There’s going to be a new office on the ballot for Chicago’s 2023 municipal election. Called police District Councils, these three-member entities will be responsible for building stronger connections between police and the community, holding public meetings and meeting with community members to get their input on police department strategies and practices. 

For the first time, residents across the city will elect members to the councils representing their police districts, just as they elect an alderperson to represent their wards. There are 22 Chicago police districts.

This new city office was born out of last year’s historic Chicago City Council vote to create a new model for police oversight, accountability and public safety. The approved Empowering Communities for Public Safety (ECPS) ordinance created two bodies: a city-wide Community Commission for Public Safety and Accountability (CCPSA) and the police District Councils. 

On Aug. 29, Mayor Lori Lightfoot announced the interim members of the CCPSA. Of the 14 candidates nominated by the Chicago City Council, Lightfoot chose seven to serve on the interim commission until the summer or fall of 2023. That’s when the newly-elected members of the police District Councils will nominate 14 candidates for the permanent commission. The mayor then will choose seven, and the Chicago City Council must confirm them.

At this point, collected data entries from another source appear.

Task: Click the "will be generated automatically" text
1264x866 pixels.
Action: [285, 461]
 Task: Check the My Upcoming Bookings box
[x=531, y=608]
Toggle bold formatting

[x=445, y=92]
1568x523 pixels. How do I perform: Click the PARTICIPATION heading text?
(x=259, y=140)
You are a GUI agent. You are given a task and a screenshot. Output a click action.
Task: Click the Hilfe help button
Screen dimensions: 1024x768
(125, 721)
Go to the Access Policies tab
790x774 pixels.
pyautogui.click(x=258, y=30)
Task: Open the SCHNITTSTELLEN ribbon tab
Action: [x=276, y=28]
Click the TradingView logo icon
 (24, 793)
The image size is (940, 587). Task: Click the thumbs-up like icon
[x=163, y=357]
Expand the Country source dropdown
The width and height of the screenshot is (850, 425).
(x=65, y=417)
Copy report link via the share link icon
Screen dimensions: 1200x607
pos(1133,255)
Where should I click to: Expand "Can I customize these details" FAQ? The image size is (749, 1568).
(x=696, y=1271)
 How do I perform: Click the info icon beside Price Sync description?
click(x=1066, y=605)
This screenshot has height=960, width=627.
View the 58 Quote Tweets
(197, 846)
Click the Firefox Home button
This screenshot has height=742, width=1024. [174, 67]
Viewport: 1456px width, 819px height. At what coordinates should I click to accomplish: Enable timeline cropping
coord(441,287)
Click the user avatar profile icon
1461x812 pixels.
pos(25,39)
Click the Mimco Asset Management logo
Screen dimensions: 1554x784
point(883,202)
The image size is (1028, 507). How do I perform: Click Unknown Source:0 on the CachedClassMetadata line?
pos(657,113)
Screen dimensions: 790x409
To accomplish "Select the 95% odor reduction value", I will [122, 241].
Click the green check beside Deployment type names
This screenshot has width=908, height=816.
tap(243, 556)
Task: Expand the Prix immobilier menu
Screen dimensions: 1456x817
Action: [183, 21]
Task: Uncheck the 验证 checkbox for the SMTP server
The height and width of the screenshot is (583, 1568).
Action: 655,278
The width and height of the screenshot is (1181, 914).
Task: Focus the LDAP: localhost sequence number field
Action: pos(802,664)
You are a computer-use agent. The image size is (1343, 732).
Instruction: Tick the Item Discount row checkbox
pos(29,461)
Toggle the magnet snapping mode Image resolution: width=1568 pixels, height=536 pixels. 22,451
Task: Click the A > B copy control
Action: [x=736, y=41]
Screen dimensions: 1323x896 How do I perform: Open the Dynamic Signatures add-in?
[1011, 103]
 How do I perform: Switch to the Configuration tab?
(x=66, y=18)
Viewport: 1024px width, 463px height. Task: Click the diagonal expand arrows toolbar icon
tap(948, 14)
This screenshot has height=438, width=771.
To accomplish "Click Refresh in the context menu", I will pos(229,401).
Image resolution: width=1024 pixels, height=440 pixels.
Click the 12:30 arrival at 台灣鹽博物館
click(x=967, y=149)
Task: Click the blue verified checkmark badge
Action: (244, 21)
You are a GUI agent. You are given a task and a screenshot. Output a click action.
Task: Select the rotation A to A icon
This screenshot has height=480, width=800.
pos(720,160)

Anyone interested in running for a police District Council seat will have until Nov. 28 to collect between 300 and 700 signatures, depending on the number of registered voters in each police district. 

“There are 22 police districts. In every district, there will be three different people elected to serve as a representative for that police district. So that’s 66 people tasked with public safety and accountability for the police in their specific area,” LaCreshia Birts told The TRiiBE on July 26. She is a coordinator at the Grassroots Alliance for Police Accountability (GAPA), a citywide broad-based coalition of community organizations that works to improve public safety, police practices and police accountability. 

“That’s powerful to have that many people taking on that role and thinking about public safety,” she added.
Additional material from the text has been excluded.